### Your goal:
When a line in the data below includes "panel", pick it out and copy it.

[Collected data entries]
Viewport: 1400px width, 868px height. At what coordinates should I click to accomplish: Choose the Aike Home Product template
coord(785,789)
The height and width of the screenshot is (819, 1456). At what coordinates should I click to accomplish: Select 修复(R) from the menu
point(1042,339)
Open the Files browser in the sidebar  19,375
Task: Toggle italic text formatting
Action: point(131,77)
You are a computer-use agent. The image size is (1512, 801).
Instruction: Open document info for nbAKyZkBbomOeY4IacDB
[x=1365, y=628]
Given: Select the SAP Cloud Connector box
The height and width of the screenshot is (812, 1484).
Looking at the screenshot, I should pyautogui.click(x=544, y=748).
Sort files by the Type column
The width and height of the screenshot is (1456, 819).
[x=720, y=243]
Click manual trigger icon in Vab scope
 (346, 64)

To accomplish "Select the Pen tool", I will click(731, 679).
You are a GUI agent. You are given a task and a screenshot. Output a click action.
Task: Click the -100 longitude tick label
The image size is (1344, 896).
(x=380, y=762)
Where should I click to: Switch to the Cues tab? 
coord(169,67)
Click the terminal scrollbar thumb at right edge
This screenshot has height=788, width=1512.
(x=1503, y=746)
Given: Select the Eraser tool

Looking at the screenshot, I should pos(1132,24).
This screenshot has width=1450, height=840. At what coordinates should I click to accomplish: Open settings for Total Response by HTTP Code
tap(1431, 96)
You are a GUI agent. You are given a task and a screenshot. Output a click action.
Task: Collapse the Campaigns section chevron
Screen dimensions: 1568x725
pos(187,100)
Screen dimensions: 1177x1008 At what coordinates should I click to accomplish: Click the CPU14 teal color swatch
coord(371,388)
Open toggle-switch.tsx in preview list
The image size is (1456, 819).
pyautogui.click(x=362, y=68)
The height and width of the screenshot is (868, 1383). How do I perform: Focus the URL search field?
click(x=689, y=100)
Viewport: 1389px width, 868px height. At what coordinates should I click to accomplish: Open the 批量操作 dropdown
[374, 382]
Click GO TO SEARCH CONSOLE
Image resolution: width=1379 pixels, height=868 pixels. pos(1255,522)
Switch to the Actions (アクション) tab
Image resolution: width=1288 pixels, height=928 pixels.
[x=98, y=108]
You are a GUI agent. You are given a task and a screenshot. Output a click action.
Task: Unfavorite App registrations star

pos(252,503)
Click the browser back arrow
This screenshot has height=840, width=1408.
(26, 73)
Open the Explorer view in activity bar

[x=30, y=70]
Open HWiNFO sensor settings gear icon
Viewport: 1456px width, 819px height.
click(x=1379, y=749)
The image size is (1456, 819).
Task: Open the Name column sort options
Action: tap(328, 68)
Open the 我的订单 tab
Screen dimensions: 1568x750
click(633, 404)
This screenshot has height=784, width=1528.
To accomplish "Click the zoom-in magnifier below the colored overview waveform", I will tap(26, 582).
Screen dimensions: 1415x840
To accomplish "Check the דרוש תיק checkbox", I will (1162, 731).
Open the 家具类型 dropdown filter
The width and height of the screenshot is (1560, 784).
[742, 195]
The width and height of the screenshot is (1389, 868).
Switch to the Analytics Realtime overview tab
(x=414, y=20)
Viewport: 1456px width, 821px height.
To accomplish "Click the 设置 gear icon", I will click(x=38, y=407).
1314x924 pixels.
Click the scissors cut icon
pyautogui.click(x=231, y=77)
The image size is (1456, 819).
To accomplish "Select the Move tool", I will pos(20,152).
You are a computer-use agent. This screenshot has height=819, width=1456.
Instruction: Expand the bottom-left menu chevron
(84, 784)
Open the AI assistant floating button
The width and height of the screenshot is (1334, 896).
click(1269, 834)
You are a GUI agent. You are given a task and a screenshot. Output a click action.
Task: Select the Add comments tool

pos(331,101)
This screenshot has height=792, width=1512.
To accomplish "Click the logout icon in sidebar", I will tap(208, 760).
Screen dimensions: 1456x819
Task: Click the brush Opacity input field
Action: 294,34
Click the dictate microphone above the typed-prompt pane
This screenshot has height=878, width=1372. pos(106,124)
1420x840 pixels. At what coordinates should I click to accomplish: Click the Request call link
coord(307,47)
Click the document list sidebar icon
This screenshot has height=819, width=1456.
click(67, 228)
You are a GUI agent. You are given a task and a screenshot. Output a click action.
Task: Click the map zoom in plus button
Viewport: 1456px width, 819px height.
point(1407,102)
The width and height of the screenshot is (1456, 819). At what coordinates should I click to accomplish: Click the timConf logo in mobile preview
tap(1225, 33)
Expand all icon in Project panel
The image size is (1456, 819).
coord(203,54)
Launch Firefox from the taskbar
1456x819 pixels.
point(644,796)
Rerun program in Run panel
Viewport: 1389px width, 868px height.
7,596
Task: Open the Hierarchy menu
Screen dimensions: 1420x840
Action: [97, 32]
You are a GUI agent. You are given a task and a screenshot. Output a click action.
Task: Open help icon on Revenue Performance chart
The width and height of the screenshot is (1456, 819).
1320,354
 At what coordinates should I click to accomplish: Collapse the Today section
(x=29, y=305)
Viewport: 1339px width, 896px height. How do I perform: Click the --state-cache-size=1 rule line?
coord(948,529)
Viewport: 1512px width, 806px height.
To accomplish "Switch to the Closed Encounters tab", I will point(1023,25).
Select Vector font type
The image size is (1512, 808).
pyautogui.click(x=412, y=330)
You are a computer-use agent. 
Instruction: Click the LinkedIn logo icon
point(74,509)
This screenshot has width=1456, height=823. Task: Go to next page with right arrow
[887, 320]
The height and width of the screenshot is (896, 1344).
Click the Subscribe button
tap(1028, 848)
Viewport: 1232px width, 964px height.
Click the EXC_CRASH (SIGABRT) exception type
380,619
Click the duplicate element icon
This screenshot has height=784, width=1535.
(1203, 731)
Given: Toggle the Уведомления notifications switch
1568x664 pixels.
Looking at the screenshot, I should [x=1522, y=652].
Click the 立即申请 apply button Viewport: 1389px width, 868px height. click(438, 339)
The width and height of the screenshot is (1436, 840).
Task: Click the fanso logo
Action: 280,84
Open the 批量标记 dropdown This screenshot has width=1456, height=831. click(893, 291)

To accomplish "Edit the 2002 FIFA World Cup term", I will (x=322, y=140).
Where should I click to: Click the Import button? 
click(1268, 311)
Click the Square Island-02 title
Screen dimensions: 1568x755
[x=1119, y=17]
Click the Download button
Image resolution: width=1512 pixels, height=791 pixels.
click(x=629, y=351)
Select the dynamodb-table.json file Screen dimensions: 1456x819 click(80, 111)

### Task response:
Expand all icon in Project panel
Rerun program in Run panel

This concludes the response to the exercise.